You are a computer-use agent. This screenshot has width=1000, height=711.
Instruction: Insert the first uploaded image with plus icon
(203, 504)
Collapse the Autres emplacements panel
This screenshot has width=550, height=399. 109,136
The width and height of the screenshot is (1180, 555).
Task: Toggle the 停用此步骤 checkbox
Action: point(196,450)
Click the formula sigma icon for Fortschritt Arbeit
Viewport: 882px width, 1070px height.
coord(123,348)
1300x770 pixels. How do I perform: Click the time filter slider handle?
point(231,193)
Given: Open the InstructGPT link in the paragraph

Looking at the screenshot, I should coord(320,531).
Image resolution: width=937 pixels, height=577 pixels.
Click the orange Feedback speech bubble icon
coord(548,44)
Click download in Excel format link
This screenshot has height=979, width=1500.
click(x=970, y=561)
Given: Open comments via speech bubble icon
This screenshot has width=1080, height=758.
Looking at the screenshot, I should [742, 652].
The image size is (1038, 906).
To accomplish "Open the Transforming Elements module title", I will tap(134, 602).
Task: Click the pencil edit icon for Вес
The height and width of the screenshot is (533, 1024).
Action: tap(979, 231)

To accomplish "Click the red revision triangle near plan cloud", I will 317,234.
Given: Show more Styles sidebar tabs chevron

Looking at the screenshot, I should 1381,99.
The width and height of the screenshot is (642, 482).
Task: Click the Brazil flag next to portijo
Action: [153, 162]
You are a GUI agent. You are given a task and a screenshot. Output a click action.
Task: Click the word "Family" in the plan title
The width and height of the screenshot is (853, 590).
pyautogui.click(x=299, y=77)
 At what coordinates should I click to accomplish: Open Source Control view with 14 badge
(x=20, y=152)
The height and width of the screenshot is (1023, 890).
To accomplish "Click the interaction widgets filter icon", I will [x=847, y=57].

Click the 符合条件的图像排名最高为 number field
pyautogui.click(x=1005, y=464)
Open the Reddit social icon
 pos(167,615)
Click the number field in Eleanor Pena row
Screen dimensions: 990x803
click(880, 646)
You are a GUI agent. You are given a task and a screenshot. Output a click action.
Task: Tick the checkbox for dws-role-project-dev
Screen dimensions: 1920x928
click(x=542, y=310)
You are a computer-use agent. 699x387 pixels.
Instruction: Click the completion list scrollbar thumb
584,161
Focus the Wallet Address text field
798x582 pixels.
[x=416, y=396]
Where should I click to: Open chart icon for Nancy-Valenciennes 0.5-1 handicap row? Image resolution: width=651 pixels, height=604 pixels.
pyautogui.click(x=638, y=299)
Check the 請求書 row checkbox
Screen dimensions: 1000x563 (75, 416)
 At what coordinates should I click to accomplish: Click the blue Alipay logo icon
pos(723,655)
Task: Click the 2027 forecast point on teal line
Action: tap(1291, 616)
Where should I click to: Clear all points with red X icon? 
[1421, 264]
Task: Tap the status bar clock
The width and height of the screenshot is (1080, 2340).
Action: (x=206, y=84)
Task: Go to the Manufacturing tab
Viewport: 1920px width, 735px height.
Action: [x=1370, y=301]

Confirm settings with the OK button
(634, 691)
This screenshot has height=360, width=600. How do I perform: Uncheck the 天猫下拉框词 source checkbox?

**Required action**
From the first line to the last, please write out the entries exactly.

**Finished task**
You are a computer-use agent. This screenshot has width=1000, height=711.
Instruction: Insert the first uploaded image with plus icon
(203, 504)
Collapse the Autres emplacements panel
This screenshot has width=550, height=399. 109,136
The width and height of the screenshot is (1180, 555).
Task: Toggle the 停用此步骤 checkbox
Action: point(196,450)
Click the formula sigma icon for Fortschritt Arbeit
Viewport: 882px width, 1070px height.
coord(123,348)
1300x770 pixels. How do I perform: Click the time filter slider handle?
point(231,193)
Given: Open the InstructGPT link in the paragraph

Looking at the screenshot, I should coord(320,531).
Image resolution: width=937 pixels, height=577 pixels.
Click the orange Feedback speech bubble icon
coord(548,44)
Click download in Excel format link
This screenshot has height=979, width=1500.
click(x=970, y=561)
Given: Open comments via speech bubble icon
This screenshot has width=1080, height=758.
Looking at the screenshot, I should [742, 652].
The image size is (1038, 906).
To accomplish "Open the Transforming Elements module title", I will tap(134, 602).
Task: Click the pencil edit icon for Вес
The height and width of the screenshot is (533, 1024).
Action: tap(979, 231)

To accomplish "Click the red revision triangle near plan cloud", I will 317,234.
Given: Show more Styles sidebar tabs chevron

Looking at the screenshot, I should 1381,99.
The width and height of the screenshot is (642, 482).
Task: Click the Brazil flag next to portijo
Action: [153, 162]
You are a GUI agent. You are given a task and a screenshot. Output a click action.
Task: Click the word "Family" in the plan title
The width and height of the screenshot is (853, 590).
pyautogui.click(x=299, y=77)
 At what coordinates should I click to accomplish: Open Source Control view with 14 badge
(x=20, y=152)
The height and width of the screenshot is (1023, 890).
To accomplish "Click the interaction widgets filter icon", I will [x=847, y=57].

Click the 符合条件的图像排名最高为 number field
pyautogui.click(x=1005, y=464)
Open the Reddit social icon
 pos(167,615)
Click the number field in Eleanor Pena row
Screen dimensions: 990x803
click(880, 646)
You are a GUI agent. You are given a task and a screenshot. Output a click action.
Task: Tick the checkbox for dws-role-project-dev
Screen dimensions: 1920x928
click(x=542, y=310)
You are a computer-use agent. 699x387 pixels.
Instruction: Click the completion list scrollbar thumb
584,161
Focus the Wallet Address text field
798x582 pixels.
[x=416, y=396]
Where should I click to: Open chart icon for Nancy-Valenciennes 0.5-1 handicap row? Image resolution: width=651 pixels, height=604 pixels.
pyautogui.click(x=638, y=299)
Check the 請求書 row checkbox
Screen dimensions: 1000x563 (75, 416)
 At what coordinates should I click to accomplish: Click the blue Alipay logo icon
pos(723,655)
Task: Click the 2027 forecast point on teal line
Action: tap(1291, 616)
Where should I click to: Clear all points with red X icon? 
[1421, 264]
Task: Tap the status bar clock
The width and height of the screenshot is (1080, 2340).
Action: (x=206, y=84)
Task: Go to the Manufacturing tab
Viewport: 1920px width, 735px height.
Action: [x=1370, y=301]

Confirm settings with the OK button
(634, 691)
This screenshot has height=360, width=600. How do I perform: Uncheck the 天猫下拉框词 source checkbox?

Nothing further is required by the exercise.